◆ What this task involves ◆
Could you copy every record exactly, leaving the pictures behind?

────────────────

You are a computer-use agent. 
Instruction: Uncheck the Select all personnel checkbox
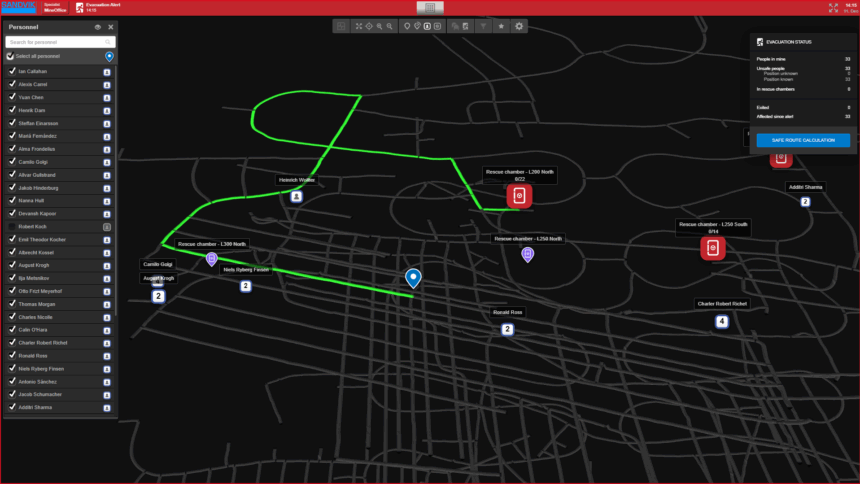(11, 57)
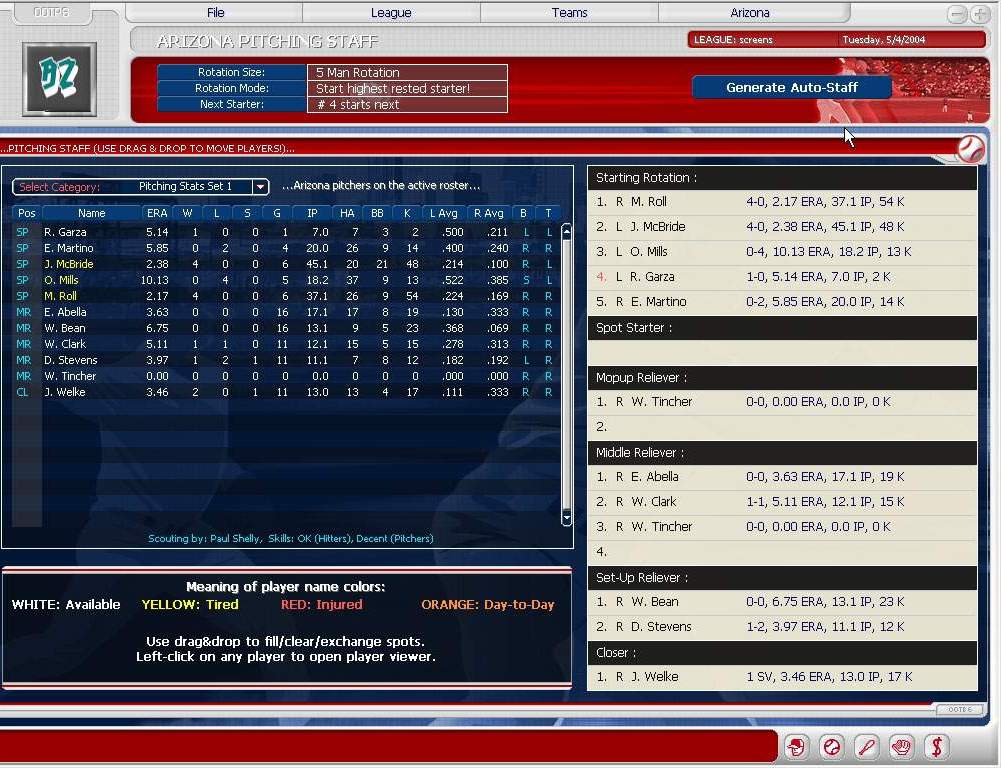Viewport: 1001px width, 768px height.
Task: Click Generate Auto-Staff button
Action: pos(792,88)
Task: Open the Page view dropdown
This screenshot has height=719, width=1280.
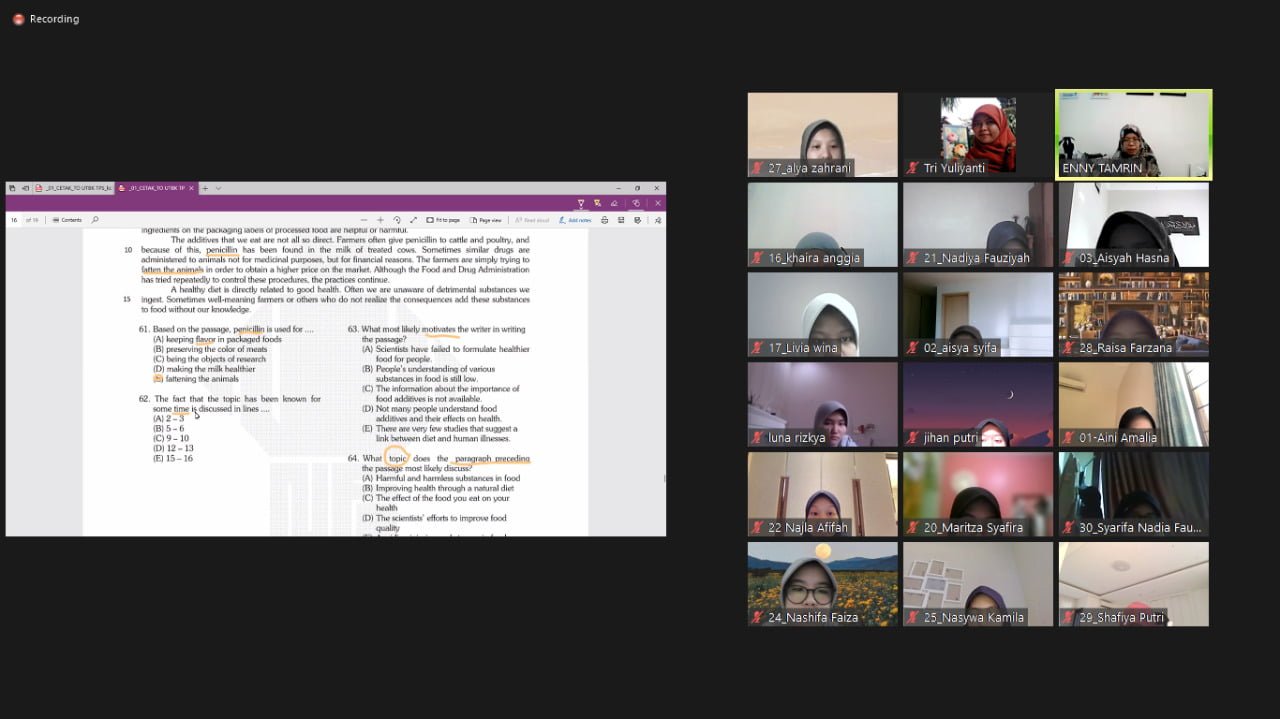Action: point(486,220)
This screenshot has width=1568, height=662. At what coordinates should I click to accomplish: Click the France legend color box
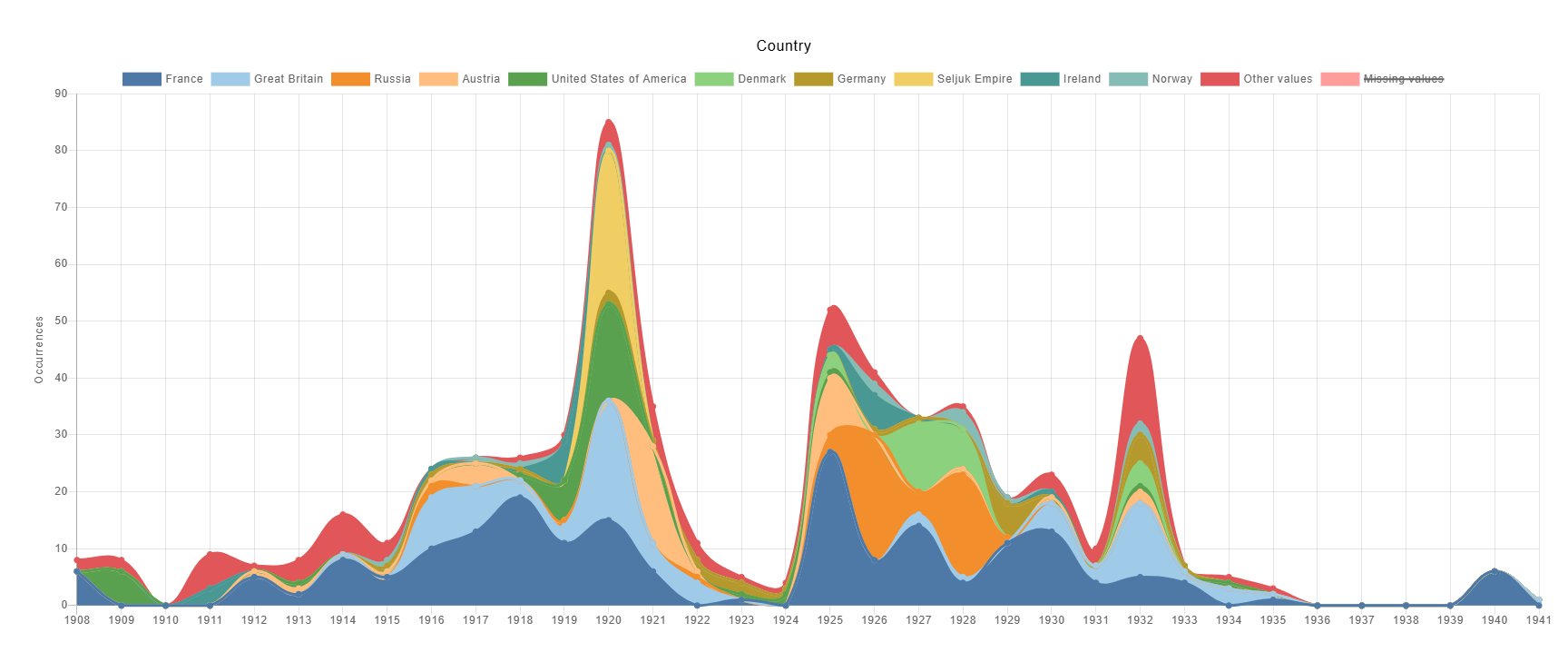coord(142,79)
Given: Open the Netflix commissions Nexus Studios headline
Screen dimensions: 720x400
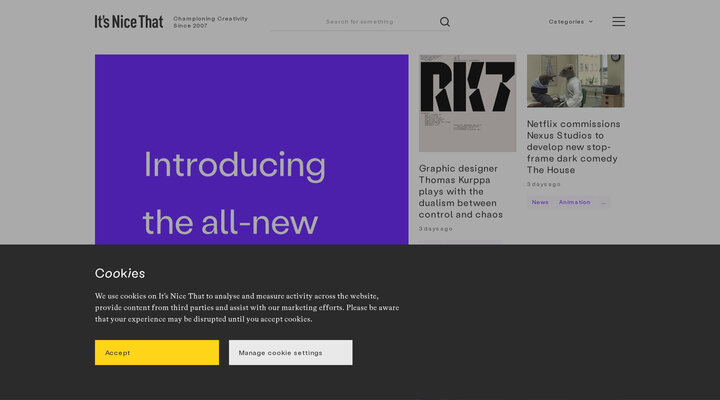Looking at the screenshot, I should (x=574, y=147).
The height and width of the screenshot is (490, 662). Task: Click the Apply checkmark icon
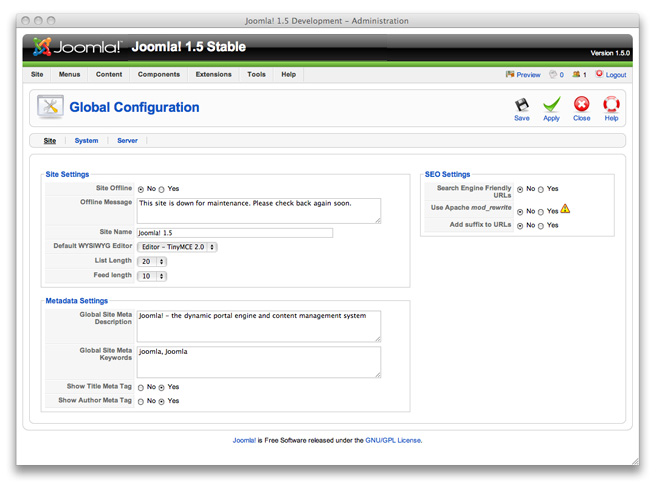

────────────────

◆ Written answer ◆
You are a computer-use agent. 
Instruction: Uncheck the Select all personnel checkbox
(11, 57)
Viewport: 1001px width, 768px height.
Task: Click Generate Auto-Staff button
Action: pos(792,88)
Task: Open the Page view dropdown
This screenshot has height=719, width=1280.
Action: point(486,220)
This screenshot has width=1568, height=662. At what coordinates should I click to accomplish: Click the France legend color box
coord(142,79)
Given: Open the Netflix commissions Nexus Studios headline
Screen dimensions: 720x400
Looking at the screenshot, I should (x=574, y=147).
The height and width of the screenshot is (490, 662). Task: Click the Apply checkmark icon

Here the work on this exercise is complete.